Euthydemus
Plato
Plato in Twelve Volumes, Vol. 2 translated by W.R.M. Lamb. Cambridge, MA, Harvard University Press; London, William Heinemann Ltd. 1924.
The sorcerer’s art is the charming of snakes and tarantulas and scorpions and other beasts and diseases, while the other is just the charming and soothing of juries, assemblies, crowds, and so forth. Or does it strike you differently? I asked. No, it appears to me, he replied, to be as you say. Which way then, said I, shall we turn now? What kind of art shall we try? For my part, he said, I have no suggestion. Why, I think I have found it myself, I said. What is it? said Cleinias. Generalship, I replied, strikes me as the art whose acquisition above all others would make one happy. I do not think so. Why not? I asked. In a sense, this is an art of hunting men. What then? I said.
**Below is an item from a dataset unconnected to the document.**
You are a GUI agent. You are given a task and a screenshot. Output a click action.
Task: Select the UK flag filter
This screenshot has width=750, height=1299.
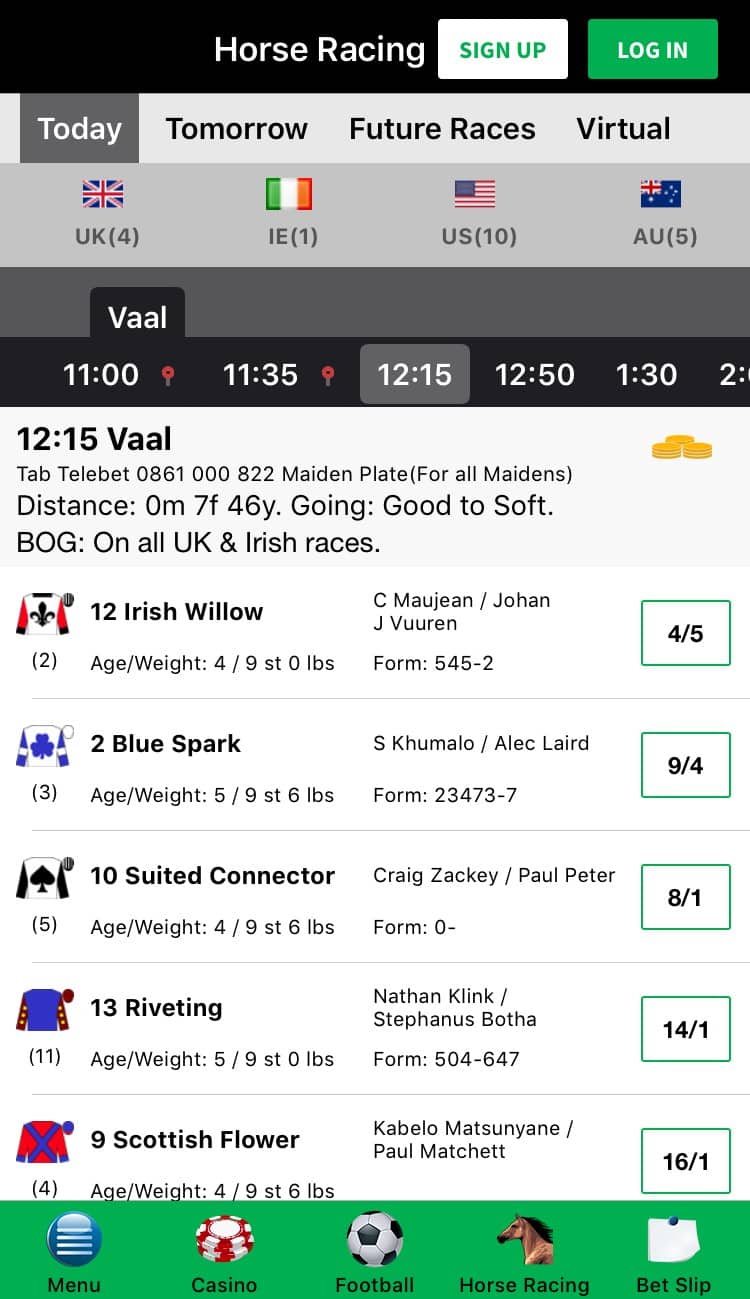(103, 193)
No part of actual hunting, he replied, covers more than the province of chasing and overcoming; and when they have overcome the creature they are chasing, they are unable to use it: the huntsmen or the fishermen hand it over to the caterers, and so it is too with the geometers, astronomers, and calculators— for these also are hunters in their way, since they are not in each case diagram-makers, but discover the realities of things[*](i.e. geometers etc. are not to be regarded as mere makers of diagrams, these being only the necessary and common machinery for their real business, the discovery of mathematical and other abstract truths.)—and so, not knowing how to use their prey, but only how to hunt, I take it they hand over their discoveries to the dialecticians to use properly, those of them, at least, who are not utter blockheads. Very good, I said, most handsome and ingenious Cleinias; and is this really so? To be sure it is; and so, in the same way, with the generals. When they have hunted either a city or an army, they hand it over to the politicians—since they themselves do not know how to use what they have hunted—just as quail-hunters, I suppose, hand over their birds to the quail-keepers. If, therefore, he went on, we are looking for that art which itself shall know how to use what it has acquired either in making or chasing, and if this is the sort that will make us blest, we must reject generalship, he said, and seek out some other.
Cri.What is this, Socrates? Such a pronouncement from that stripling!
Soc.You do not believe it is his, Crito?
Cri.I should rather think not. For I am sure, if he spoke thus, he has no need of education from Euthydemus or anyone else.
Soc.But then, Heaven help me! I wonder if it was Ctesippus who said it, and my memory fails me.